- WHAT IS NEEDED
Word for word, copy the entire listing.

- DATA IN THIS EXERCISE
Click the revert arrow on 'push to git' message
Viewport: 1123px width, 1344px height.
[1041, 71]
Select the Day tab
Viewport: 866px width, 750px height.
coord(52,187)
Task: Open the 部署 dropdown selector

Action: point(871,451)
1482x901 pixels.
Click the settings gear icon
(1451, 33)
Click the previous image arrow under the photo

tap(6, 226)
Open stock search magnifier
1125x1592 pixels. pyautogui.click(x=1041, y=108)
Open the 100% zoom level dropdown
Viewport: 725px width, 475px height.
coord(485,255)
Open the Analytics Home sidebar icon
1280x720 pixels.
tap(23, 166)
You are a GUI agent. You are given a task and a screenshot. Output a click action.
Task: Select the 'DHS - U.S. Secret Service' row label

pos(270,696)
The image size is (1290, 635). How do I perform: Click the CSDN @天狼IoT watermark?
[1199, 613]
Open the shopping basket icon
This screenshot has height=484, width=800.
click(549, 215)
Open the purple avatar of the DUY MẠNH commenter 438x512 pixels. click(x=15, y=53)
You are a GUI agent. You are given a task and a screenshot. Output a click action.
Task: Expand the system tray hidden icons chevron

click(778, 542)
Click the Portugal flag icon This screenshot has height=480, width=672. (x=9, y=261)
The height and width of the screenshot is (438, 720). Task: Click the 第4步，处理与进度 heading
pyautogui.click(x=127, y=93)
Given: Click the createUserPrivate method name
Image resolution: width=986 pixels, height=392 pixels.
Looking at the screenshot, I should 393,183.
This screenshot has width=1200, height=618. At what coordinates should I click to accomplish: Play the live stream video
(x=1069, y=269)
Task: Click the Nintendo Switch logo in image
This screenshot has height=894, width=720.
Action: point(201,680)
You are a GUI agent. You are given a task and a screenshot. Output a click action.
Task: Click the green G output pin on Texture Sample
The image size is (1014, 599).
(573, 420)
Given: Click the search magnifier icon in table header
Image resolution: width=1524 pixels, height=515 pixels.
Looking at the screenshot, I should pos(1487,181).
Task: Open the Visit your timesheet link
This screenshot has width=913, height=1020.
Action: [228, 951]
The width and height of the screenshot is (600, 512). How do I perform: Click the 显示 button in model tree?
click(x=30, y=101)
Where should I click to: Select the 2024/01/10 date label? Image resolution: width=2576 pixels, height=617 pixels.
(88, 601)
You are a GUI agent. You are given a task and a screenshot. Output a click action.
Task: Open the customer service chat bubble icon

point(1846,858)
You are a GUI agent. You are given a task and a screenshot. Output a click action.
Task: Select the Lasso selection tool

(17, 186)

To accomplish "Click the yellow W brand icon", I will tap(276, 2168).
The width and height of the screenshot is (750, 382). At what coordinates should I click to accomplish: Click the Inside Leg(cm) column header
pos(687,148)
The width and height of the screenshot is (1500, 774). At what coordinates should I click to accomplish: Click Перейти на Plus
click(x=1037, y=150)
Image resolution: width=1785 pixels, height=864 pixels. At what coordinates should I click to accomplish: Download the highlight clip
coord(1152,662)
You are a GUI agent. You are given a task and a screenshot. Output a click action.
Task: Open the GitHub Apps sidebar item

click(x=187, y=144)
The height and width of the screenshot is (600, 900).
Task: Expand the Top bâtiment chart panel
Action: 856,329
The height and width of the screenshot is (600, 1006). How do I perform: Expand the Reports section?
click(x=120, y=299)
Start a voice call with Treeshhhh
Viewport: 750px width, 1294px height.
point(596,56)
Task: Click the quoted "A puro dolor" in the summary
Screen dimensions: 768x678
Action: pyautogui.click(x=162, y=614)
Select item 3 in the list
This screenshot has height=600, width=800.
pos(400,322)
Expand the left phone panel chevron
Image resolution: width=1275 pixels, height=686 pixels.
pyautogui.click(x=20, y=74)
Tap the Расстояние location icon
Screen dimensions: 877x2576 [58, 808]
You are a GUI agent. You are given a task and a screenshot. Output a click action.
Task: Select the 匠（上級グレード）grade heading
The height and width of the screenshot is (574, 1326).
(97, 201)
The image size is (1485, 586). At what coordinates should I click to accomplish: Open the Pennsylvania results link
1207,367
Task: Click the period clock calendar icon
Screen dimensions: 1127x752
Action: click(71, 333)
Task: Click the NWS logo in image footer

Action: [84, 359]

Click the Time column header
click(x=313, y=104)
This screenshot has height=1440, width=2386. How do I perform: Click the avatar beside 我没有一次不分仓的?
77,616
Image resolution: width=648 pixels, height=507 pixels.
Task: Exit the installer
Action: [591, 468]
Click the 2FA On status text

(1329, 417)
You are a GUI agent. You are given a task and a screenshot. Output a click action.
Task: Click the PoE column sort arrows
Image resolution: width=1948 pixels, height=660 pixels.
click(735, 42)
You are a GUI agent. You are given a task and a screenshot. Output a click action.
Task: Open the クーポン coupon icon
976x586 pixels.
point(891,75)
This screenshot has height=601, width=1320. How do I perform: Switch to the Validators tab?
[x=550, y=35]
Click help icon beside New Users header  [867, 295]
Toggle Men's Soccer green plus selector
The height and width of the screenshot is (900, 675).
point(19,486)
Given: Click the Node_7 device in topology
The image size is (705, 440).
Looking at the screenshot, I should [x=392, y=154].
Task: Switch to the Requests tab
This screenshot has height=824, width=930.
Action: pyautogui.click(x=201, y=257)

- RESULT FOR THIS EXERCISE
Click the revert arrow on 'push to git' message
Viewport: 1123px width, 1344px height.
[1041, 71]
Select the Day tab
Viewport: 866px width, 750px height.
coord(52,187)
Task: Open the 部署 dropdown selector

Action: point(871,451)
1482x901 pixels.
Click the settings gear icon
(1451, 33)
Click the previous image arrow under the photo

tap(6, 226)
Open stock search magnifier
1125x1592 pixels. pyautogui.click(x=1041, y=108)
Open the 100% zoom level dropdown
Viewport: 725px width, 475px height.
coord(485,255)
Open the Analytics Home sidebar icon
1280x720 pixels.
tap(23, 166)
You are a GUI agent. You are given a task and a screenshot. Output a click action.
Task: Select the 'DHS - U.S. Secret Service' row label

pos(270,696)
The image size is (1290, 635). How do I perform: Click the CSDN @天狼IoT watermark?
[1199, 613]
Open the shopping basket icon
This screenshot has height=484, width=800.
click(549, 215)
Open the purple avatar of the DUY MẠNH commenter 438x512 pixels. click(x=15, y=53)
You are a GUI agent. You are given a task and a screenshot. Output a click action.
Task: Expand the system tray hidden icons chevron

click(778, 542)
Click the Portugal flag icon This screenshot has height=480, width=672. (x=9, y=261)
The height and width of the screenshot is (438, 720). Task: Click the 第4步，处理与进度 heading
pyautogui.click(x=127, y=93)
Given: Click the createUserPrivate method name
Image resolution: width=986 pixels, height=392 pixels.
Looking at the screenshot, I should 393,183.
This screenshot has width=1200, height=618. At what coordinates should I click to accomplish: Play the live stream video
(x=1069, y=269)
Task: Click the Nintendo Switch logo in image
This screenshot has height=894, width=720.
Action: point(201,680)
You are a GUI agent. You are given a task and a screenshot. Output a click action.
Task: Click the green G output pin on Texture Sample
The image size is (1014, 599).
(573, 420)
Given: Click the search magnifier icon in table header
Image resolution: width=1524 pixels, height=515 pixels.
Looking at the screenshot, I should pos(1487,181).
Task: Open the Visit your timesheet link
This screenshot has width=913, height=1020.
Action: [228, 951]
The width and height of the screenshot is (600, 512). How do I perform: Click the 显示 button in model tree?
click(x=30, y=101)
Where should I click to: Select the 2024/01/10 date label? Image resolution: width=2576 pixels, height=617 pixels.
(88, 601)
You are a GUI agent. You are given a task and a screenshot. Output a click action.
Task: Open the customer service chat bubble icon

point(1846,858)
You are a GUI agent. You are given a task and a screenshot. Output a click action.
Task: Select the Lasso selection tool

(17, 186)

To accomplish "Click the yellow W brand icon", I will tap(276, 2168).
The width and height of the screenshot is (750, 382). At what coordinates should I click to accomplish: Click the Inside Leg(cm) column header
pos(687,148)
The width and height of the screenshot is (1500, 774). At what coordinates should I click to accomplish: Click Перейти на Plus
click(x=1037, y=150)
Image resolution: width=1785 pixels, height=864 pixels. At what coordinates should I click to accomplish: Download the highlight clip
coord(1152,662)
You are a GUI agent. You are given a task and a screenshot. Output a click action.
Task: Open the GitHub Apps sidebar item

click(x=187, y=144)
The height and width of the screenshot is (600, 900).
Task: Expand the Top bâtiment chart panel
Action: 856,329
The height and width of the screenshot is (600, 1006). How do I perform: Expand the Reports section?
click(x=120, y=299)
Start a voice call with Treeshhhh
Viewport: 750px width, 1294px height.
point(596,56)
Task: Click the quoted "A puro dolor" in the summary
Screen dimensions: 768x678
Action: pyautogui.click(x=162, y=614)
Select item 3 in the list
This screenshot has height=600, width=800.
pos(400,322)
Expand the left phone panel chevron
Image resolution: width=1275 pixels, height=686 pixels.
pyautogui.click(x=20, y=74)
Tap the Расстояние location icon
Screen dimensions: 877x2576 [58, 808]
You are a GUI agent. You are given a task and a screenshot. Output a click action.
Task: Select the 匠（上級グレード）grade heading
The height and width of the screenshot is (574, 1326).
(97, 201)
The image size is (1485, 586). At what coordinates should I click to accomplish: Open the Pennsylvania results link
1207,367
Task: Click the period clock calendar icon
Screen dimensions: 1127x752
Action: click(71, 333)
Task: Click the NWS logo in image footer

Action: [84, 359]

Click the Time column header
click(x=313, y=104)
This screenshot has height=1440, width=2386. How do I perform: Click the avatar beside 我没有一次不分仓的?
77,616
Image resolution: width=648 pixels, height=507 pixels.
Task: Exit the installer
Action: [591, 468]
Click the 2FA On status text

(1329, 417)
You are a GUI agent. You are given a task and a screenshot. Output a click action.
Task: Click the PoE column sort arrows
Image resolution: width=1948 pixels, height=660 pixels.
click(735, 42)
You are a GUI agent. You are given a task and a screenshot. Output a click action.
Task: Open the クーポン coupon icon
976x586 pixels.
point(891,75)
This screenshot has height=601, width=1320. How do I perform: Switch to the Validators tab?
[x=550, y=35]
Click help icon beside New Users header  [867, 295]
Toggle Men's Soccer green plus selector
The height and width of the screenshot is (900, 675).
point(19,486)
Given: Click the Node_7 device in topology
The image size is (705, 440).
Looking at the screenshot, I should [x=392, y=154].
Task: Switch to the Requests tab
This screenshot has height=824, width=930.
Action: pyautogui.click(x=201, y=257)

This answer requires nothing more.